Please rewrite the records below, renaming "Calendar" to "Schedule" and keeping everything else the same.

[Stored data]
━━━━

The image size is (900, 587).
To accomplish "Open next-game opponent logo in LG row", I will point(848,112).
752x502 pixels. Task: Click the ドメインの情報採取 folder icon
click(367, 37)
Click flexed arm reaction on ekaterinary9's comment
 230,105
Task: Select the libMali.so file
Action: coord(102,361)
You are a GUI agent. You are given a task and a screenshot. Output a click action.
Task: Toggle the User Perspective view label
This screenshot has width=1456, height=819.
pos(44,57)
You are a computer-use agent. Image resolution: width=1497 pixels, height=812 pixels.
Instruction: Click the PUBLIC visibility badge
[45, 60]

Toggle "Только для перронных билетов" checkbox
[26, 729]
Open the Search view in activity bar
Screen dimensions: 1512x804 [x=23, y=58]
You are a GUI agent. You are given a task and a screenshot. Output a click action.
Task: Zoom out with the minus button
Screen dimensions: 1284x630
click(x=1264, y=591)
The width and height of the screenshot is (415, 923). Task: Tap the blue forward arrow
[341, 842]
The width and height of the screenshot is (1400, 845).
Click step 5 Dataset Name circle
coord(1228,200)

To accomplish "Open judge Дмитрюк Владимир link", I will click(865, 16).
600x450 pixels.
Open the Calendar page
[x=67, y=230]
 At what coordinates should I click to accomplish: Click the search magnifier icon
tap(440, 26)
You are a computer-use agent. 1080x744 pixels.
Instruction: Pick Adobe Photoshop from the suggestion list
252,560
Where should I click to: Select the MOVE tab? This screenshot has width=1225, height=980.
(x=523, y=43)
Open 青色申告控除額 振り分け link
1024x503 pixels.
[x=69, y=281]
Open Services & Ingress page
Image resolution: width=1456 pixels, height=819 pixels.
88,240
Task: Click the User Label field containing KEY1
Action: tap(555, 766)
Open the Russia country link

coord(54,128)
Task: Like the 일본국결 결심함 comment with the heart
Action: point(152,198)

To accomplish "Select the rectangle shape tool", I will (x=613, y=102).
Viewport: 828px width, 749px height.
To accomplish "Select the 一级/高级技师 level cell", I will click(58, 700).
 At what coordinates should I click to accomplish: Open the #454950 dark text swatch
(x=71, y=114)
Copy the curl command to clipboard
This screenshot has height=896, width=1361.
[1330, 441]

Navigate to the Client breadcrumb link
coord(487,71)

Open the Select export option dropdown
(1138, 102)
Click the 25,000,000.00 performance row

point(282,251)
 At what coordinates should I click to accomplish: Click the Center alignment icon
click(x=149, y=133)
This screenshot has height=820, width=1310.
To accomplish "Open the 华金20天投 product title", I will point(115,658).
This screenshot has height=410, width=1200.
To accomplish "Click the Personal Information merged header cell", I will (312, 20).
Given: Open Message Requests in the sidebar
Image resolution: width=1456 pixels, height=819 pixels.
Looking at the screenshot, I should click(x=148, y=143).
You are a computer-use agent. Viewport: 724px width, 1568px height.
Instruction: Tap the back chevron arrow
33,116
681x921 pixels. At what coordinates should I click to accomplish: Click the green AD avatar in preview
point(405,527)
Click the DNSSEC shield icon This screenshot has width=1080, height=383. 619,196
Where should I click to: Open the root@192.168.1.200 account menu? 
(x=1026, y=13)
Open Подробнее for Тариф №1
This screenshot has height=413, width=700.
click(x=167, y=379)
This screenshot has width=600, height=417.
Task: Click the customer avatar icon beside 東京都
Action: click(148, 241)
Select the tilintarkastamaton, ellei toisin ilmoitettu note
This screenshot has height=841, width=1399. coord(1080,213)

━━━━

Exercise solution:
The image size is (900, 587).
To accomplish "Open next-game opponent logo in LG row", I will point(848,112).
752x502 pixels. Task: Click the ドメインの情報採取 folder icon
click(367, 37)
Click flexed arm reaction on ekaterinary9's comment
 230,105
Task: Select the libMali.so file
Action: coord(102,361)
You are a GUI agent. You are given a task and a screenshot. Output a click action.
Task: Toggle the User Perspective view label
This screenshot has width=1456, height=819.
pos(44,57)
You are a computer-use agent. Image resolution: width=1497 pixels, height=812 pixels.
Instruction: Click the PUBLIC visibility badge
[45, 60]

Toggle "Только для перронных билетов" checkbox
[26, 729]
Open the Search view in activity bar
Screen dimensions: 1512x804 [x=23, y=58]
You are a GUI agent. You are given a task and a screenshot. Output a click action.
Task: Zoom out with the minus button
Screen dimensions: 1284x630
click(x=1264, y=591)
The width and height of the screenshot is (415, 923). Task: Tap the blue forward arrow
[341, 842]
The width and height of the screenshot is (1400, 845).
Click step 5 Dataset Name circle
coord(1228,200)

To accomplish "Open judge Дмитрюк Владимир link", I will click(865, 16).
600x450 pixels.
Open the Schedule page
[x=67, y=230]
 At what coordinates should I click to accomplish: Click the search magnifier icon
tap(440, 26)
You are a computer-use agent. 1080x744 pixels.
Instruction: Pick Adobe Photoshop from the suggestion list
252,560
Where should I click to: Select the MOVE tab? This screenshot has width=1225, height=980.
(x=523, y=43)
Open 青色申告控除額 振り分け link
1024x503 pixels.
[x=69, y=281]
Open Services & Ingress page
Image resolution: width=1456 pixels, height=819 pixels.
88,240
Task: Click the User Label field containing KEY1
Action: tap(555, 766)
Open the Russia country link

coord(54,128)
Task: Like the 일본국결 결심함 comment with the heart
Action: point(152,198)

To accomplish "Select the rectangle shape tool", I will (x=613, y=102).
Viewport: 828px width, 749px height.
To accomplish "Select the 一级/高级技师 level cell", I will click(58, 700).
 At what coordinates should I click to accomplish: Open the #454950 dark text swatch
(x=71, y=114)
Copy the curl command to clipboard
This screenshot has height=896, width=1361.
[1330, 441]

Navigate to the Client breadcrumb link
coord(487,71)

Open the Select export option dropdown
(1138, 102)
Click the 25,000,000.00 performance row

point(282,251)
 At what coordinates should I click to accomplish: Click the Center alignment icon
click(x=149, y=133)
This screenshot has height=820, width=1310.
To accomplish "Open the 华金20天投 product title", I will point(115,658).
This screenshot has height=410, width=1200.
To accomplish "Click the Personal Information merged header cell", I will (312, 20).
Given: Open Message Requests in the sidebar
Image resolution: width=1456 pixels, height=819 pixels.
Looking at the screenshot, I should click(x=148, y=143).
You are a computer-use agent. Viewport: 724px width, 1568px height.
Instruction: Tap the back chevron arrow
33,116
681x921 pixels. At what coordinates should I click to accomplish: Click the green AD avatar in preview
point(405,527)
Click the DNSSEC shield icon This screenshot has width=1080, height=383. 619,196
Where should I click to: Open the root@192.168.1.200 account menu? 
(x=1026, y=13)
Open Подробнее for Тариф №1
This screenshot has height=413, width=700.
click(x=167, y=379)
This screenshot has width=600, height=417.
Task: Click the customer avatar icon beside 東京都
Action: click(148, 241)
Select the tilintarkastamaton, ellei toisin ilmoitettu note
This screenshot has height=841, width=1399. coord(1080,213)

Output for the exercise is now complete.